Task to complete: Copy out the data below. Leave nothing out and alter nothing.

Dataset entries:

[Start of Attachment]

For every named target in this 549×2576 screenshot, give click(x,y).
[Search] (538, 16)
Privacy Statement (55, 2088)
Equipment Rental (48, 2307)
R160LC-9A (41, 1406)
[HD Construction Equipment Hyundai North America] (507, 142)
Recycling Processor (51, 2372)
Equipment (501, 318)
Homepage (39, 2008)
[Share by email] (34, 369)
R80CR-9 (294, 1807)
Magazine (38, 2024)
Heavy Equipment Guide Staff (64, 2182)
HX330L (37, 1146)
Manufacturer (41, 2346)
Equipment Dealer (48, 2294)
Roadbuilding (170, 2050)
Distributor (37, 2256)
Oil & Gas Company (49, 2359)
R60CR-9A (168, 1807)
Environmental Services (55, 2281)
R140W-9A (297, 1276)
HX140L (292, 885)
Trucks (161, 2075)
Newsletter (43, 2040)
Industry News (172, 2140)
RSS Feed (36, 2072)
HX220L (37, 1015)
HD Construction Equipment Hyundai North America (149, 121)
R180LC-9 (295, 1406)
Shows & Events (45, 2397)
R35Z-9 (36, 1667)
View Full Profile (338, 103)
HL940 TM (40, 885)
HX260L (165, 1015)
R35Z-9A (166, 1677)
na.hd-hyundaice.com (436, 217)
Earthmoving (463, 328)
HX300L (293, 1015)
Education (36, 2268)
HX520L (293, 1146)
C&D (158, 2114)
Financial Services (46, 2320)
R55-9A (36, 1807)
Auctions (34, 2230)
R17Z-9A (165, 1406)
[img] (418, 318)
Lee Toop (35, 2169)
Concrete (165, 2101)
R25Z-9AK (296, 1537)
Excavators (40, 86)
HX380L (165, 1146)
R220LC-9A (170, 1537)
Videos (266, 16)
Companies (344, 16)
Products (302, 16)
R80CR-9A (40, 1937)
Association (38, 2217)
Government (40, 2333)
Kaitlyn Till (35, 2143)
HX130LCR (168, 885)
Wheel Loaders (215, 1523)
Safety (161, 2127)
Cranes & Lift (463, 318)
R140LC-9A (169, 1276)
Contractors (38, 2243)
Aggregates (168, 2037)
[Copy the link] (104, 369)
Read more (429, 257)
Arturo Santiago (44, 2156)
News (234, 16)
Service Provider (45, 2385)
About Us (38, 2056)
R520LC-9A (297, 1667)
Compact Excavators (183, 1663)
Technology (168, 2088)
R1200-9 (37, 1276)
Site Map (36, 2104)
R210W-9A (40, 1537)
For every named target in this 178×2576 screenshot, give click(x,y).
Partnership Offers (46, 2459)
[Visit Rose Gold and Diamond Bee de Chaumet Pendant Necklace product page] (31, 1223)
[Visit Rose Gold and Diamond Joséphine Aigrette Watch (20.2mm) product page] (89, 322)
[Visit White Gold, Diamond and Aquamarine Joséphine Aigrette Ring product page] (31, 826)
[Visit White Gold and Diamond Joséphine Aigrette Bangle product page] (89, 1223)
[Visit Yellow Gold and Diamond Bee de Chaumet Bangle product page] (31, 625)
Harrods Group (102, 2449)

[End of Attachment]

Task output:
For every named target in this 549×2576 screenshot, give click(x,y).
[Search] (538, 16)
Privacy Statement (55, 2088)
Equipment Rental (48, 2307)
R160LC-9A (41, 1406)
[HD Construction Equipment Hyundai North America] (507, 142)
Recycling Processor (51, 2372)
Equipment (501, 318)
Homepage (39, 2008)
[Share by email] (34, 369)
R80CR-9 (294, 1807)
Magazine (38, 2024)
Heavy Equipment Guide Staff (64, 2182)
HX330L (37, 1146)
Manufacturer (41, 2346)
Equipment Dealer (48, 2294)
Roadbuilding (170, 2050)
Distributor (37, 2256)
Oil & Gas Company (49, 2359)
R60CR-9A (168, 1807)
Environmental Services (55, 2281)
R140W-9A (297, 1276)
HX140L (292, 885)
Trucks (161, 2075)
Newsletter (43, 2040)
Industry News (172, 2140)
RSS Feed (36, 2072)
HX220L (37, 1015)
HD Construction Equipment Hyundai North America (149, 121)
R180LC-9 (295, 1406)
Shows & Events (45, 2397)
R35Z-9 (36, 1667)
View Full Profile (338, 103)
HL940 TM (40, 885)
HX260L (165, 1015)
R35Z-9A (166, 1677)
na.hd-hyundaice.com (436, 217)
Earthmoving (463, 328)
HX300L (293, 1015)
Education (36, 2268)
HX520L (293, 1146)
C&D (158, 2114)
Financial Services (46, 2320)
R55-9A (36, 1807)
Auctions (34, 2230)
R17Z-9A (165, 1406)
[img] (418, 318)
Lee Toop (35, 2169)
Concrete (165, 2101)
R25Z-9AK (296, 1537)
Excavators (40, 86)
HX380L (165, 1146)
R220LC-9A (170, 1537)
Videos (266, 16)
Companies (344, 16)
Products (302, 16)
R80CR-9A (40, 1937)
Association (38, 2217)
Government (40, 2333)
Kaitlyn Till (35, 2143)
HX130LCR (168, 885)
Wheel Loaders (215, 1523)
Safety (161, 2127)
Cranes & Lift (463, 318)
R140LC-9A (169, 1276)
Contractors (38, 2243)
Aggregates (168, 2037)
[Copy the link] (104, 369)
Read more (429, 257)
Arturo Santiago (44, 2156)
News (234, 16)
Service Provider (45, 2385)
About Us (38, 2056)
R520LC-9A (297, 1667)
Compact Excavators (183, 1663)
Technology (168, 2088)
R1200-9 (37, 1276)
Site Map (36, 2104)
R210W-9A (40, 1537)
For every named target in this 178×2576 screenshot, give click(x,y).
Partnership Offers (46, 2459)
[Visit Rose Gold and Diamond Bee de Chaumet Pendant Necklace product page] (31, 1223)
[Visit Rose Gold and Diamond Joséphine Aigrette Watch (20.2mm) product page] (89, 322)
[Visit White Gold, Diamond and Aquamarine Joséphine Aigrette Ring product page] (31, 826)
[Visit White Gold and Diamond Joséphine Aigrette Bangle product page] (89, 1223)
[Visit Yellow Gold and Diamond Bee de Chaumet Bangle product page] (31, 625)
Harrods Group (102, 2449)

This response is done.